Government borrowing eased in July as furlough scheme costs fell
The Office for National Statistics (ONS) said borrowing stood at £10.4 billion in June, down from £20.5 billion a year earlier.
The ONS said last month’s figure was the second highest July borrowing since records began in 1993.
A consensus of analysts had predicted that public sector net borrowing would come in at £10.8 billion for the month.
The data shows borrowing so far this financial year has reached £78 billion since the end of March – £61.6 billion less than the £139.7 billion borrowed in the same period a year ago.
The figures also reveal that Government spending is starting to fall – dropping £2.9 billion on July 2020 to £79.8 billion.
This was lower than the amount it received in taxes, which stood at £70 billion – although tax payments were £9.5 billion more than July 2020 as the economy started reopening fully last month.
Public sector net debt now stands at £2.22 trillion at the end of July, or around 98.8% of gross domestic product (GDP) – the highest ratio since the 99.5% recorded in March 1962.
The UK’s debt levels have ballooned amid the pandemic as the Government has launched costly support measures to help households and businesses through the crisis.
But signs of economic recovery and reductions in the amount needed each month are starting to emerge.
Support schemes for workers, including furlough and self-employed grants, are coming to an end in September, although some have warned businesses may need further help as the year progresses.
Chancellor Rishi Sunak said: “Our recovery from the pandemic is well under way, boosted by the huge amount of support Government has provided.
“But the last 18 months have had a huge impact on our economy and public finances, and many risks remain.
“We’re committed to keeping the public finances on a sustainable footing, which is why, at the Budget in March, I set out the steps we are taking to keep debt under control in the years to come.”
Isabel Stockton, research economist at the Institute for Fiscal Studies, said: “On a 12-month rolling basis, borrowing has been falling since April, and falling faster than expected at the Budget.
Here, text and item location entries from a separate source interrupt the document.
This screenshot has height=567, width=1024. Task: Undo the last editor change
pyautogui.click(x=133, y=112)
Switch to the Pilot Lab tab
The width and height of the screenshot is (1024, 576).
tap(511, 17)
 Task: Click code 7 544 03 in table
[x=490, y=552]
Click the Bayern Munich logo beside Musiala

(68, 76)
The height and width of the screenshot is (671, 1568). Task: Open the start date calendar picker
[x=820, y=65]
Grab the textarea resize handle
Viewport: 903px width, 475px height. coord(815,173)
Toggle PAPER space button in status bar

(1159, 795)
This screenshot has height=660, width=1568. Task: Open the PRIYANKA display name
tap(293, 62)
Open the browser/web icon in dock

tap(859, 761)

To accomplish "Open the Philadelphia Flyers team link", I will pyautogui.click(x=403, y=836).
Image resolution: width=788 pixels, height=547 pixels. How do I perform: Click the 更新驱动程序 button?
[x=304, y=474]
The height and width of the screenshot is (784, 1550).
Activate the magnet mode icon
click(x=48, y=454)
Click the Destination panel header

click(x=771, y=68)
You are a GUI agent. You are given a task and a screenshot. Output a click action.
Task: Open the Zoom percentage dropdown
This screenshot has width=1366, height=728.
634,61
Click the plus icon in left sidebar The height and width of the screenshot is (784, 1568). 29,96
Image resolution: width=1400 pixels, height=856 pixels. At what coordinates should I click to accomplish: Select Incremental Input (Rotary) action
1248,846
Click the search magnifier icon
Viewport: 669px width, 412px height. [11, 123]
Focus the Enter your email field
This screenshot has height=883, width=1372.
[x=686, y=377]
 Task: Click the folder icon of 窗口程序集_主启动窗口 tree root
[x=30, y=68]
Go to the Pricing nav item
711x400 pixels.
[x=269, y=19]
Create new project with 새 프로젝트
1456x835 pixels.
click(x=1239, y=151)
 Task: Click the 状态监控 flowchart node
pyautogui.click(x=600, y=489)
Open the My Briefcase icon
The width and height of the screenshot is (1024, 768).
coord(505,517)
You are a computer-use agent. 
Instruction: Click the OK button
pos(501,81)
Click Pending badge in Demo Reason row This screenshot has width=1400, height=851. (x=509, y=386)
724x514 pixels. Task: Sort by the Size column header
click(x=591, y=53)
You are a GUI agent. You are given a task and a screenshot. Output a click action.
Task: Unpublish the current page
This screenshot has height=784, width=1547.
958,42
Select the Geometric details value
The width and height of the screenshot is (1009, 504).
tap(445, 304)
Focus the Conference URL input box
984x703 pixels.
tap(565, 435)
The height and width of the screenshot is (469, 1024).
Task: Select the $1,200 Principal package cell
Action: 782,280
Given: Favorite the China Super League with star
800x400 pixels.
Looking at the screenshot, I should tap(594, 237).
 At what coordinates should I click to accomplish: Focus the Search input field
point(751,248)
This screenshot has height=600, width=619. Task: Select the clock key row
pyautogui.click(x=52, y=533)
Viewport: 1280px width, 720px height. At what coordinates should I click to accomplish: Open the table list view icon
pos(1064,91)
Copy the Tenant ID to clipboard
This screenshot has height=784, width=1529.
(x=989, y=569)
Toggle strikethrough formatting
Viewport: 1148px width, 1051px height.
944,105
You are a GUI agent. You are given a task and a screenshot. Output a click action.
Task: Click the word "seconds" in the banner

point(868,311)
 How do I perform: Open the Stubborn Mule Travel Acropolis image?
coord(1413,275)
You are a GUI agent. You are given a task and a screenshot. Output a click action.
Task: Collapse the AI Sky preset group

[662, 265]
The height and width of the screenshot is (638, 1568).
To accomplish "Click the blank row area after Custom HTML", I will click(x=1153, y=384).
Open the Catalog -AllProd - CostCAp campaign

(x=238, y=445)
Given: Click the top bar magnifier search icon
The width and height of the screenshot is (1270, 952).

“But, at 10.8% of national income, today’s figures show that borrowing over the year to July was still high compared to the long-run pre-Covid average of 2.5%.
“Even if, as recent revisions to economic forecasts suggest, some of this improvement persists, the coming Spending Review will still require some very difficult decisions and, most likely, more generous spending totals than currently pencilled in by the Chancellor given the myriad pressures on public services and the benefit system following the pandemic.”